Anisodus tanguticus is grown and harvested in order to extract two alkaloids, anisodamine and anisodine, which can be obtained from the roots of the plant. These alkaloids are used as anticholinergic drugs in China for acute circulatory shock. Anisodamine in particular was introduced into clinical use in China in 1965 through the manufacture of a synthetic drug that concentrated the alkaloids from the plant. It was first used to treat epidemic meningitis, but was later used to treat other ailments, including glomerulonephritis, rheumatoid arthritis, hemorrhagic necrotic enteritis, eclampsia, pulmonary edema, and circulatory shock.
Anisodamine has also been found to be highly beneficial in cases of noise-induced hearing loss, dilating the capillaries and improving microcirculation in the bony labyrinth; while Anisodine has been used clinically for migraine and diseases of the fundus occuli due to vasospasm.

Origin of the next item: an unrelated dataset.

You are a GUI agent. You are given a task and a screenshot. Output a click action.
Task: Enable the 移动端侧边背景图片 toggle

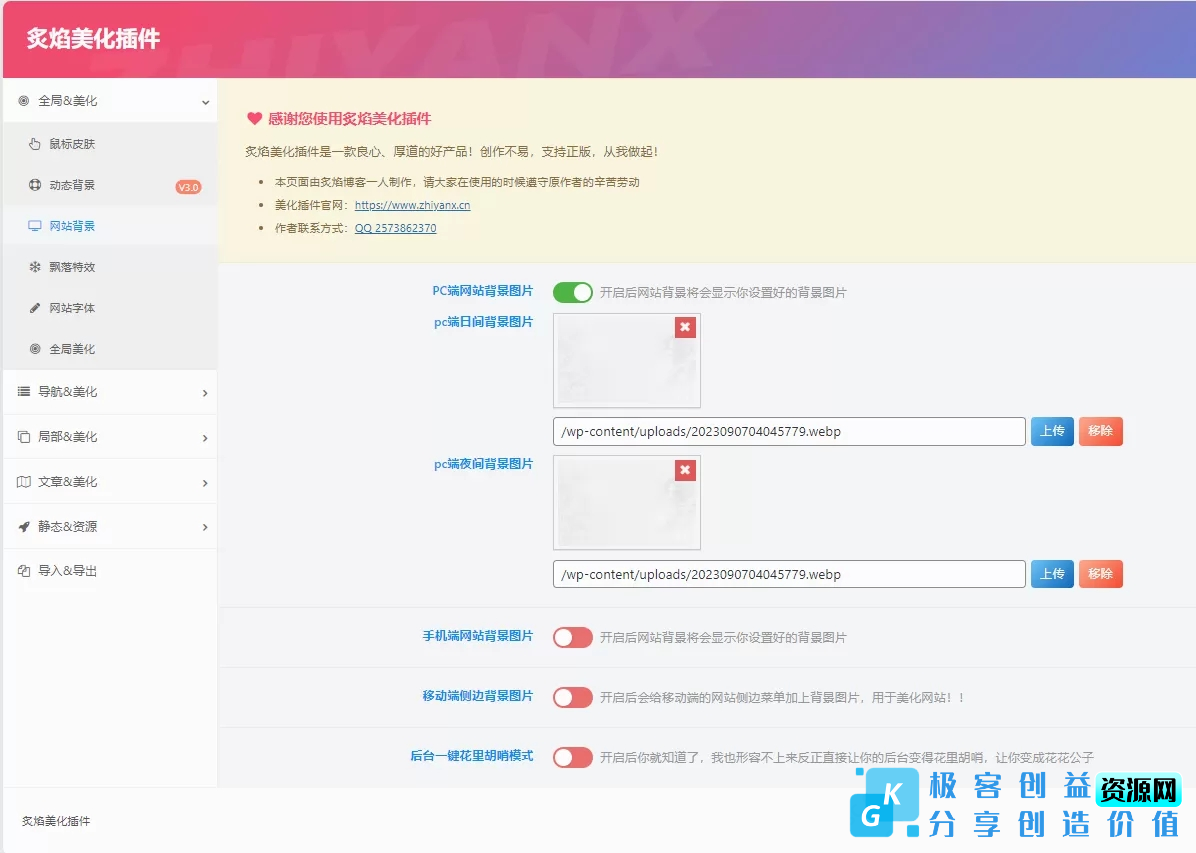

==Attempts to increase population==
The population of A. tanguticus is starting to dwindle in its main habitat of the Qinghai-Tibet Plateau of China. This can be attributed not only to the effects of over-collection, as a medicinal species, but also to a low rate of seed germination in A. tanguticus – even under most natural conditions. This is probably due to the relative impermeability of the testa of its seeds which tends to prevent water absorption and acts also to inhibit gaseous exchange. The seeds of A. tanguticus are therefore classified as having coat-imposed dormancy.

A study was conducted in an effort to find the most effective method of breaking seed dormancy in the species in order to increase rates of germination. Several combinations of treatments (which included chilling, gibberellic acid, and mechanical scarification) were employed.

The mechanical scarification method (which involves the breaking, scratching, or softening of the seed coat) was found to be the only way to increase germination. The rate improved to about 70% and the germination time was improved to 4.1 days.

The study was undertaken in an effort to find ways of increasing the population of the plant.